=== WHAT YOU ARE ASKED TO DO ===
Restate word for word the lines of the records below, starting at the line that contains "Packers and Movers Bangalore to Maharashtra" and ending at the line that contains "Packers and Movers Bangalore to Bikaner", with both of those lines included and nothing else.

● ● ● ● ● ● ●

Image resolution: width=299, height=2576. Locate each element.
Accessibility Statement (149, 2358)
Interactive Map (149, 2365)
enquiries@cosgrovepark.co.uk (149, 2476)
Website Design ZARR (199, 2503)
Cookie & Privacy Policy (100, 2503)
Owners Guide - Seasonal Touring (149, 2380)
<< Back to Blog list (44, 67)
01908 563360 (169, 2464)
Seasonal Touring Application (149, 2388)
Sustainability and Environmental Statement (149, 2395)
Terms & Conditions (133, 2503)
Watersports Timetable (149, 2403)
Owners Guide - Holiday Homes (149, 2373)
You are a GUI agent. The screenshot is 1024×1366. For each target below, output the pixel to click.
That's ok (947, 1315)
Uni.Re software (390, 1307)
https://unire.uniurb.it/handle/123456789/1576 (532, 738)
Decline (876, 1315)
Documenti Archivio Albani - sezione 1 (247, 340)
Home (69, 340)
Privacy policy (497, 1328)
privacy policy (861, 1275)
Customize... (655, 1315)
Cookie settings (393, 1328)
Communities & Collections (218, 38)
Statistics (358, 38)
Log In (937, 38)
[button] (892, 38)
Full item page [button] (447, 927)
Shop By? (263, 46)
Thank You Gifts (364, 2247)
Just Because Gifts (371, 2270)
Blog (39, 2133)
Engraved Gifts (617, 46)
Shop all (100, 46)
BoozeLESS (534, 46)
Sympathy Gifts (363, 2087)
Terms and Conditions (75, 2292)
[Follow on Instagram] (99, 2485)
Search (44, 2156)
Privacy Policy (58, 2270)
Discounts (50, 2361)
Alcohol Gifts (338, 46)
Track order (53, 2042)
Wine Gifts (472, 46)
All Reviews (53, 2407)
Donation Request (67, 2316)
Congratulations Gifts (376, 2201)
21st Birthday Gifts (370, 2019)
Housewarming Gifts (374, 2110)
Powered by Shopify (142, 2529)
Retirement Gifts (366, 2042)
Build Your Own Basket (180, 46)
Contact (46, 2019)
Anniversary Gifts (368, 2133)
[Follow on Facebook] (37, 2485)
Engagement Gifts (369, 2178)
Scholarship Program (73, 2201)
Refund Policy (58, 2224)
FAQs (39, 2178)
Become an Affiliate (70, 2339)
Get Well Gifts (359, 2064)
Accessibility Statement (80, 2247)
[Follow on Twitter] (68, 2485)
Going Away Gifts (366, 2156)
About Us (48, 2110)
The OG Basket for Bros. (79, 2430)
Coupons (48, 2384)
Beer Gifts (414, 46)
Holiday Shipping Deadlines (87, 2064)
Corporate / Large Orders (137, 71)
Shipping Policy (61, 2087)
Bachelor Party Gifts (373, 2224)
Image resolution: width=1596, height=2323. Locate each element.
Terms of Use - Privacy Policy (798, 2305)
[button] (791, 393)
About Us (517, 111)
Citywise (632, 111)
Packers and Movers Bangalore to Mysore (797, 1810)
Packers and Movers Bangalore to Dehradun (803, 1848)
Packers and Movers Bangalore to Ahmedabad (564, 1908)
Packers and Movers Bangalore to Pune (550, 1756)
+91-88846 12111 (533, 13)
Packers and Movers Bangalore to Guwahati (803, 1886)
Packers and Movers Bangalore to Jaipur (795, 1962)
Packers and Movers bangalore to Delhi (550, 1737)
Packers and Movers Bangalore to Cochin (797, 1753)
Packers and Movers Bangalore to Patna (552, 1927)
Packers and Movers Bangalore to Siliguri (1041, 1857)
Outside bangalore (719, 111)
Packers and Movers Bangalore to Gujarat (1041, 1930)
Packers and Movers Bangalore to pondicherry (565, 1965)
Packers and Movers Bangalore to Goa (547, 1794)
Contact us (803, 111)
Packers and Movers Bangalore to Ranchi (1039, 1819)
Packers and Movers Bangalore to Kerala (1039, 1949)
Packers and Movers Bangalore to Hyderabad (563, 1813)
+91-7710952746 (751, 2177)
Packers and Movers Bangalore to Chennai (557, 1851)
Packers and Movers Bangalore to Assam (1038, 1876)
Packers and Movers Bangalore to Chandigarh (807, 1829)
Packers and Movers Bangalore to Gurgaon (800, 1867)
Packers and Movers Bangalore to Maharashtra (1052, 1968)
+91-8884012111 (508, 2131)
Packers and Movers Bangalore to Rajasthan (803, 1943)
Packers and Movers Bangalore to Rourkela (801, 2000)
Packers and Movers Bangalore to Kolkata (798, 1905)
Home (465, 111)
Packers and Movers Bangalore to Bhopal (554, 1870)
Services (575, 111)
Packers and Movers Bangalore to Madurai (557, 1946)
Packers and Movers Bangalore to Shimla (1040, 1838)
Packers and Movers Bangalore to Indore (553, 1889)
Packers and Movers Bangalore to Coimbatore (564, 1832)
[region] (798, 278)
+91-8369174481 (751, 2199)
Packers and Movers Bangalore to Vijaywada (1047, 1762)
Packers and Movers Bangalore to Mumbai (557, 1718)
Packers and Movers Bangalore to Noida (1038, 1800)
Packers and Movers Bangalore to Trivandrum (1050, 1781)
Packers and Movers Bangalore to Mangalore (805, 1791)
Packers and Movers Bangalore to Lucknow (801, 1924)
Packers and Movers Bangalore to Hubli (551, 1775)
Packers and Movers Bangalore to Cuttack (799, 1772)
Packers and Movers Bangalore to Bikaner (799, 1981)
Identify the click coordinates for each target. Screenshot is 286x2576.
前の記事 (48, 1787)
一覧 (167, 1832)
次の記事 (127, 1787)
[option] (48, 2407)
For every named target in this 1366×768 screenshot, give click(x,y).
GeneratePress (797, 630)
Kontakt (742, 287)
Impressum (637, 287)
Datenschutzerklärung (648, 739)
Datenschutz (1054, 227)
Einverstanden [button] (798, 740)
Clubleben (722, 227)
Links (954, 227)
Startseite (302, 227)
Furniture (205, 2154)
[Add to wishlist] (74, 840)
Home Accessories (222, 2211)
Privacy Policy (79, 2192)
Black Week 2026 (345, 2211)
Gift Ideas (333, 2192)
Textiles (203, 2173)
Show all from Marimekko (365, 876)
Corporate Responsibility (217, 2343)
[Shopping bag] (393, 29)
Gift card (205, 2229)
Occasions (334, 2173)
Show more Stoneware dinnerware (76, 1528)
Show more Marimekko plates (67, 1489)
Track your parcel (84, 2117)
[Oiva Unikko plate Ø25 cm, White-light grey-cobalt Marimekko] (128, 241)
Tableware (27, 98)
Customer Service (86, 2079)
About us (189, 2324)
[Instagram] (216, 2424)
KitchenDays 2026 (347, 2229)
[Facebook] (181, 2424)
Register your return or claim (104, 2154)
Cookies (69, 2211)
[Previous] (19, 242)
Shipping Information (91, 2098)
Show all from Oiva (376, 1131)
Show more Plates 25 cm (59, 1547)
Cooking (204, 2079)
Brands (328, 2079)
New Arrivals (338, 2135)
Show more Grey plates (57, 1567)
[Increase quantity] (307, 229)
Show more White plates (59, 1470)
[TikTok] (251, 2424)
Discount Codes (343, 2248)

● ● ● ● ● ● ●

=== COMPLETED TASK ===
Packers and Movers Bangalore to Maharashtra (1052, 1968)
+91-8884012111 (508, 2131)
Packers and Movers Bangalore to Rajasthan (803, 1943)
Packers and Movers Bangalore to Rourkela (801, 2000)
Packers and Movers Bangalore to Kolkata (798, 1905)
Home (465, 111)
Packers and Movers Bangalore to Bhopal (554, 1870)
Services (575, 111)
Packers and Movers Bangalore to Madurai (557, 1946)
Packers and Movers Bangalore to Shimla (1040, 1838)
Packers and Movers Bangalore to Indore (553, 1889)
Packers and Movers Bangalore to Coimbatore (564, 1832)
[region] (798, 278)
+91-8369174481 (751, 2199)
Packers and Movers Bangalore to Vijaywada (1047, 1762)
Packers and Movers Bangalore to Mumbai (557, 1718)
Packers and Movers Bangalore to Noida (1038, 1800)
Packers and Movers Bangalore to Trivandrum (1050, 1781)
Packers and Movers Bangalore to Mangalore (805, 1791)
Packers and Movers Bangalore to Lucknow (801, 1924)
Packers and Movers Bangalore to Hubli (551, 1775)
Packers and Movers Bangalore to Cuttack (799, 1772)
Packers and Movers Bangalore to Bikaner (799, 1981)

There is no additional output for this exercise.